# Building ML Pipelines
In this project, I will be using a dataset  containing bone marrow transplantation characteristics for pediatric patients from UCI's Machine Learning Repository.

I will this dataset to build a pipeline, containing all preprocessing and data cleaning steps, and then selecting the best classifier to predict patient survival.

### About data set
* donor_age - Age of the donor at the time of hematopoietic stem cells apheresis

* donor_age_below_35 - Is donor age less than 35 (yes, no)

* donor_ABO - ABO blood group of the donor of hematopoietic stem cells (0, A, B, AB)

* donor_CMV - Presence of cytomegalovirus infection in the donor of hematopoietic stem cells prior to transplantation (present, absent)

* recipient_age - Age of the recipient of hematopoietic stem cells at the time of transplantation

* recipient_age_below_10 - Is recipient age below 10 (yes, no)

* recipient_age_int - Age of the recipient discretized to intervals (0,5], (5, 10], (10, 20]

* recipient_gender - Gender of the recipient (female, male)

* recipient_body_mass - Body mass of the recipient of hematopoietic stem cells at the time of the transplantation
* …
* survival_status - Survival status (0 - alive, 1 - dead)

### Import nessary libraries

In [3]:
import numpy as np
import pandas as pd

from sklearn.pipeline import Pipeline
from sklearn.model_selection import train_test_split, GridSearchCV
from sklearn.preprocessing import StandardScaler, OneHotEncoder
from sklearn.compose import ColumnTransformer
from sklearn.impute import SimpleImputer
from sklearn.decomposition import PCA
from sklearn.linear_model import LinearRegression

from scipy.io import arff

### Load the data set as a dataframe

In [4]:
data = arff.loadarff('bone-marrow.arff')
df = pd.DataFrame(data[0])
df.drop(columns=['Disease'], inplace=True)

* PROBLEM SET
(a) Answer from the bone marrow project:
(i) What does a survival_status value of 1 mean?
(ii) Which column is dropped from the dataframe after the data is loaded?
(iii) Where does the dataset come from?
(b) List every sklearn submodule that the bone marrow project imports something from.
The material that comes after this point is not needed for anything asked here.

* EXERCISE DATA
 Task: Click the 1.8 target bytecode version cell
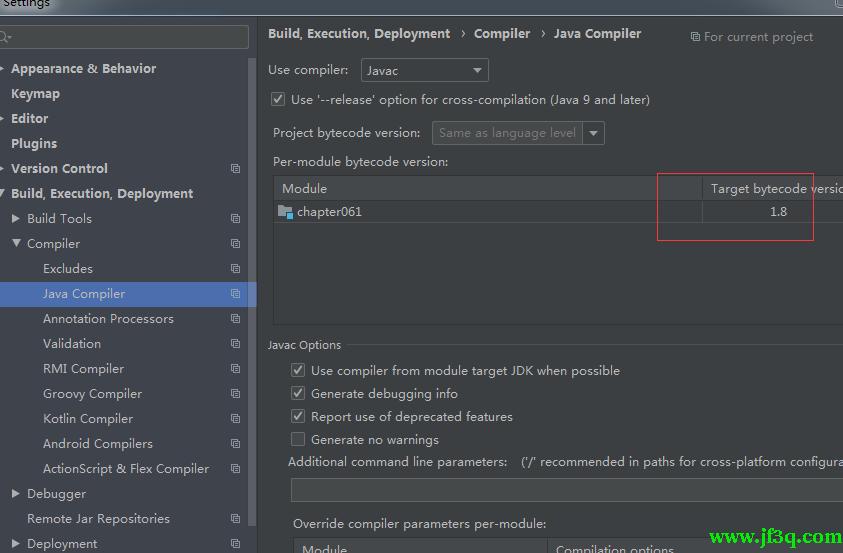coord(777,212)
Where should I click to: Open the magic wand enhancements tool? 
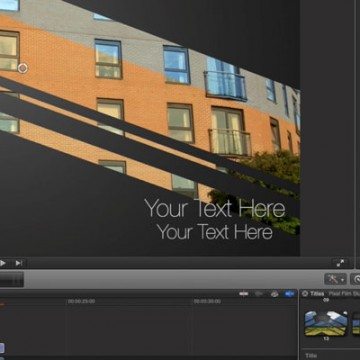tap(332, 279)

* RESPONSES TO THE TASKS
(a)
(i) Dead.
(ii) Disease.
(iii) UCI's Machine Learning Repository.

(b) sklearn.pipeline, sklearn.model_selection, sklearn.preprocessing, sklearn.compose, sklearn.impute, sklearn.decomposition, sklearn.linear_model